Ayer el clima y ella estaban bajo cero. Con el alma hecha una presunción de ampolla, jactándose la vida ante el encuentro.
Cita de dos, cita con demagógicos desvelos de esperanzas, de pensamientos que caminaban con ella la vereda trasnochada de una tardecita de futura primavera.
Ya no asolaba el frío, el sol se había comprometido y alzaba su canción de calor desacostumbrado, detenía sus falsas promesas de buen tiempo en el pico de los gorriones que desconfiados, se paseaban por las veredas en complicidad con los niños de las plazas.
Ella apuró el paso y avanzó entre el bullicio de palabras que pasaban a su lado, hacia el regazo del día que la acompañaba hasta el café.
Entró. Buscó con la mirada los ojos de él y se los llevó por delante. Él se paró para esperarla en la mesa, para que lo ubicara. ¡Cómo si pudiera no verlo! Se sonrieron. Se dieron un beso.

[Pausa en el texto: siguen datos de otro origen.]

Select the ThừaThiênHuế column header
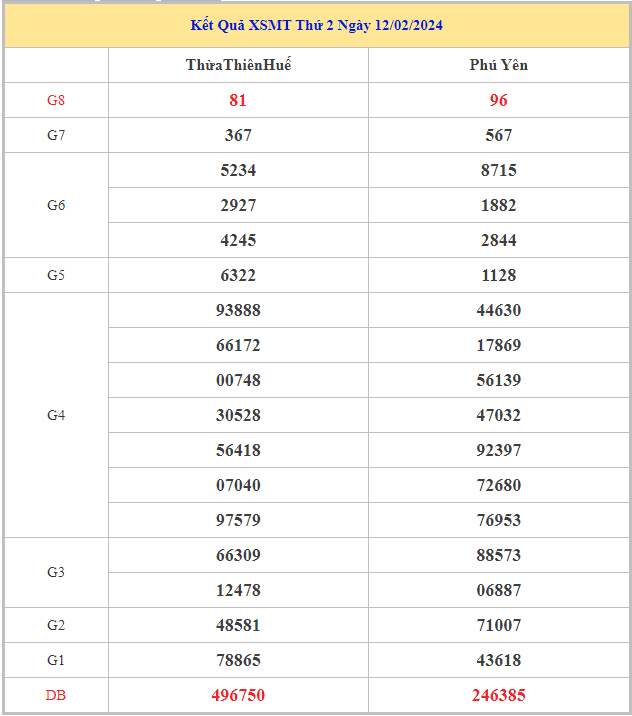 point(238,65)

Todo volvía a ser como antes.
Después de tantos años…
Un aire helado nuevamente había cortado el ambiente templado, como si el tiempo fuese una boca gigante que se los hubiese tragado sin haberse ellos enterado.
Se miraron como dos cazadores furtivos, cazadores de pasados, de destinos estrepitosos, de hechizos quebrados, de promesas acabadas, de seres rotos.
Se escucharon el silencio de palabras, se dijeron desde sus cuencas vacías todas las miradas. Se acariciaron sin tocarse. Se lo dijeron todo en un largo, muy largo beso que no se dieron.
El local se había llenado. Con la tarde inesperadamente templada los bares se habían abarrotado de gente bulliciosa.
Dos sombras imperceptibles se volcaron a la calle cuando la puerta se abrió y una pareja ocupó la misma mesa. Los movimientos, la charla, las risas de los recién llegados, no les habían permitido seguir disfrutando del mentiroso reencuentro.
Un aire muy frío se había colado en el bar a pesar de la engañosa tarde primaveral en pleno invierno.
A pesar de la puerta impenetrable, dos sombras la atravesaron y se perdieron en la tenacidad de la nada.